Characteristics of the lung microbiome of COVID-19 patients 

A group from IRCCS Azienda Ospedaliero-Universitaria di Bologna, Italy has reported on differences in lung microbiome between COVID-19 patients and COVID-19 negative persons.
https://www.nature.com/articles/s41598-021-89516-6

Several indexes have been developed to discuss about similarity among groups and characteristics of each group.
Similarity Percentage analysis highlighted that the lung microbiome of COVID-19 patients was characterized by a higher relative abundance of Pseudomonas spp. compared to COVID-19-negative persons. On the other hand, the lung microbiome of COVID-19-negative persons was mainly characterized by the enrichment of lung commensal bacteria (such as Haemophilus influenzae, Veillonella dispar, Granulicatella spp., Porphyromonas spp., and Streptococcus spp).

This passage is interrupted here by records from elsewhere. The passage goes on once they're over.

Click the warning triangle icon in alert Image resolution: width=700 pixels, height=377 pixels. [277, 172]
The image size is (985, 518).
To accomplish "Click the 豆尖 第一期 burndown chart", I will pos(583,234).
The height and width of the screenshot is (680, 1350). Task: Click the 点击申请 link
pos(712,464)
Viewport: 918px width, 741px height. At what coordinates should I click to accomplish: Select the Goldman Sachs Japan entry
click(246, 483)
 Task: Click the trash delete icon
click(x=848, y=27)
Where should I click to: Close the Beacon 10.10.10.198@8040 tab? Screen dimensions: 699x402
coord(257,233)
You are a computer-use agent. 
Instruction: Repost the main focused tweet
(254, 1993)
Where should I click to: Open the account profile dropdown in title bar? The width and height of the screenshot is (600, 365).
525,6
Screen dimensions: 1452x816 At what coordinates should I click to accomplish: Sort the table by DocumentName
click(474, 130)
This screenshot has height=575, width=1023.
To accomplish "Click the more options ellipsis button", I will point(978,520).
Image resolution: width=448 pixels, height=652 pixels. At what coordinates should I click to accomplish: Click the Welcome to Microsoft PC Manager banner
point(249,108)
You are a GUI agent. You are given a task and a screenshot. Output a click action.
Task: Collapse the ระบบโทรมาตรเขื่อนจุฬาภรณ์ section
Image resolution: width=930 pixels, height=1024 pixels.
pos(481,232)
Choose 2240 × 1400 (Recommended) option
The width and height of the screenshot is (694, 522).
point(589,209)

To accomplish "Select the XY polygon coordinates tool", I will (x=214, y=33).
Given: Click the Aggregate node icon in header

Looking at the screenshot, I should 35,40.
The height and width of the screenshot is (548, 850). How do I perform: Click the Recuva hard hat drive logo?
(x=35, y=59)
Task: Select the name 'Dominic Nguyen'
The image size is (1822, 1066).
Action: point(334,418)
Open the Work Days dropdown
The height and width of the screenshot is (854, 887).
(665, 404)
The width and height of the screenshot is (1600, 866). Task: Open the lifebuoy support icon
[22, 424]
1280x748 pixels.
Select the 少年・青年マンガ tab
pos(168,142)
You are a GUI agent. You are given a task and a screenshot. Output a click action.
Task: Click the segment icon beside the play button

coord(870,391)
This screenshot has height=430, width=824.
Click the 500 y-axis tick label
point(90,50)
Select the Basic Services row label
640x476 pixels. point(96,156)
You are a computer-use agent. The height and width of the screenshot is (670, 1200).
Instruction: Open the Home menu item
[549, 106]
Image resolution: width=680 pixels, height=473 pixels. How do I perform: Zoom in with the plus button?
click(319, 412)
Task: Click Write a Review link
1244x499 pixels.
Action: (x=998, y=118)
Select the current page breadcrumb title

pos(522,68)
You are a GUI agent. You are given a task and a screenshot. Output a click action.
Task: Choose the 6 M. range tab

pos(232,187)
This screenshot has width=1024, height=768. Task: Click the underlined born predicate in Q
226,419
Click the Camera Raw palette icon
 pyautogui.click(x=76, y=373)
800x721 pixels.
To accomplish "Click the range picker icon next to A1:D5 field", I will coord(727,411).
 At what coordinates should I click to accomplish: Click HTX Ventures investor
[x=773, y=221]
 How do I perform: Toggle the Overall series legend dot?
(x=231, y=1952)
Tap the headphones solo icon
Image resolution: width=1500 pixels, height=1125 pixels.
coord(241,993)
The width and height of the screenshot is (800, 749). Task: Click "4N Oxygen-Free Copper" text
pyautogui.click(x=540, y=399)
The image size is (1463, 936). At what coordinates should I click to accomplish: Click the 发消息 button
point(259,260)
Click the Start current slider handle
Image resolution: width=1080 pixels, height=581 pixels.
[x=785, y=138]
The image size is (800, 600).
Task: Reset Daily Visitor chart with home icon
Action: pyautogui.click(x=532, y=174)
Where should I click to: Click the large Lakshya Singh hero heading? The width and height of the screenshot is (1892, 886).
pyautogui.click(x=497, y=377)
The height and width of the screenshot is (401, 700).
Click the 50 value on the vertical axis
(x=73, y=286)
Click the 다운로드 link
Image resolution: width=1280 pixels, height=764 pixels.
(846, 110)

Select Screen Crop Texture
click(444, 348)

The linear discriminant analysis (LDA) highlighted that the lung microbiome of COVID-19 patients was characterized by the presence of Pseudomonas alcaligenes, Sphingobacterium spp., Clostridium hiranonis, Acinetobacter schindleri, Enterobacteriaceae of unknown genus and Acinetobacter spp.

A common feature between these two analysis indexes was Pseudimonas spp. This means that enrichment of opportunistic gram-negative pathogens frequently associated with multidrug resistance increase in COVID-19 patients and the lung commensal bacteria decrease inversely.